The Tri-Delt tradition continued for some time—this photo from 1965 shows a ceremony that looks exactly what Stackpole captured. Today the pansy remains the official Tri-Delt flower and the celebration carries on in name, except it now honors graduating seniors, rather than just young women with rings on their fingers.
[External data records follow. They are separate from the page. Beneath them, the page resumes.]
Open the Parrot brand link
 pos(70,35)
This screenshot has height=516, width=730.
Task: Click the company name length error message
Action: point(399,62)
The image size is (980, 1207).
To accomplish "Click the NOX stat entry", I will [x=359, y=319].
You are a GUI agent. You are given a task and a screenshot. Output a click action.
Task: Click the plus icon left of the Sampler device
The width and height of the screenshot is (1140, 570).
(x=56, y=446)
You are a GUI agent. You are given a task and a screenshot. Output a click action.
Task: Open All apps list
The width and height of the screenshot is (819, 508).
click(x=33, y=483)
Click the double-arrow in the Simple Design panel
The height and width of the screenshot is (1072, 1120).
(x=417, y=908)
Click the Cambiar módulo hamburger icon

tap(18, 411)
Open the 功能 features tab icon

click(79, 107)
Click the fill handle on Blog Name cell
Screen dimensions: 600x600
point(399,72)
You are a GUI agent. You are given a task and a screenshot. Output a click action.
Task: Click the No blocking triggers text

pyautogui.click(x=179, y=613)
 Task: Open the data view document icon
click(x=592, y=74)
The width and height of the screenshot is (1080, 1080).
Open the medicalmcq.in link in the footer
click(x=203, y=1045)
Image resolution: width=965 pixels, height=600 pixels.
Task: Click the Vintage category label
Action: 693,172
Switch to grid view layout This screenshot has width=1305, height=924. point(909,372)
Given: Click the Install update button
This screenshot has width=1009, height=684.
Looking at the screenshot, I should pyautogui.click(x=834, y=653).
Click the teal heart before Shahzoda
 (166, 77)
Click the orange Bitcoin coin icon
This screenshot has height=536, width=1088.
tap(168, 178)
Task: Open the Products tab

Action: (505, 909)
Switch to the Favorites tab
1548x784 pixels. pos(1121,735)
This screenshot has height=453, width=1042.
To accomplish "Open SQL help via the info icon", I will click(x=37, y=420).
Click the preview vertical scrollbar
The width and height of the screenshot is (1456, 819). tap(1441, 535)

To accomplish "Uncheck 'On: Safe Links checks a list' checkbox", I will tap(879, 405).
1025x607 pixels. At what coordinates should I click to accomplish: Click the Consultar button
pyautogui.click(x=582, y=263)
But on the Instagram feed for the USC Tri-Delts, while there are plenty of pictures of sorority sisters enjoying their lives, it seems that the giant ring of pansies did not make it to the age of social media.

Sorority sisters picked pansies at the Los Angeles Country Club the day before USC’s Tri-Delt Pansy breakfast, 1945.

Peter Stackpole/Life Picture Collection/Shutterstock

The Tri-Delt Pansy Breakfast at USC, 1945.

Peter Stackpole/Life Picture Collection/Shutterstock

The Tri-Delt Pansy Breakfast at USC, 1945.

Peter Stackpole/Life Picture Collection/Shutterstock

Virginia Erickson, engaged to Clair Fledderjohn, walked through a ring of pansies at the Tri-Delt Pansy Breakfast at USC, 1945.

Peter Stackpole/Life Picture Collection/Shutterstock

Eileen Nilsson, engaged to Davis de Aryan, walked through a ring of flowers at the Tri-Delt Pansy Breakfast at USC, 1945.

Peter Stackpole/Life Picture Collection/Shutterstock

Betty Hildreth, who married a naval ensign that March, walked through a ring of pansies at the Tri-Delt Pansy Breakfast at USC, 1945.

Peter Stackpole/Life Picture Collection/Shutterstock

Marilyn Faris, engaged to Lt. Bill Osborn, walked through a ring of pansies at the Tri-Delt Pansy Breakfast at USC, 1945.

Peter Stackpole/Life Picture Collection/Shutterstock

Dora Meredith, engaged to Captain C.B. Hopkins, walked through a ring of pansies at the Tri-Delt Pansy Breakfast at USC, 1945.

Peter Stackpole/Life Picture Collection/Shutterstock

Phyllis Dixon, engaged to Davis Lavelle, walked through a ring of pansies at the Tri-Delt Pansy Breakfast at USC, 1945.

Peter Stackpole/Life Picture Collection/Shutterstock

Virginia Luff, engaged to Lt. Elwood Laine, walked through a ring of pansies at the Tri-Delt Pansy Breakfast at USC, 1945.

Peter Stackpole/Life Picture Collection/Shutterstock

Helen Taylor, engaged to Lt. Bob Fogwell, walked through a ring of pansies at the Tri-Delt Pansy Breakfast at USC, 1945.

Peter Stackpole/Life Picture Collection/Shutterstock

An engaged or married senior sorority sister walked through a ring of pansies at the Tri-Delt Pansy Breakfast at USC, 1945.

Peter Stackpole/Life Picture Collection/Shutterstock

Clair Eder, engaged to Clifford Barnes, walked through a ring of flowers at the Tri-Delt Pansy Breakfast at USC, 1945.

Peter Stackpole/Life Picture Collection/Shutterstock

USC student Ethel Stevens took a pansy bath during the Tri-Delt Pansy Breakfast weekend, 1945.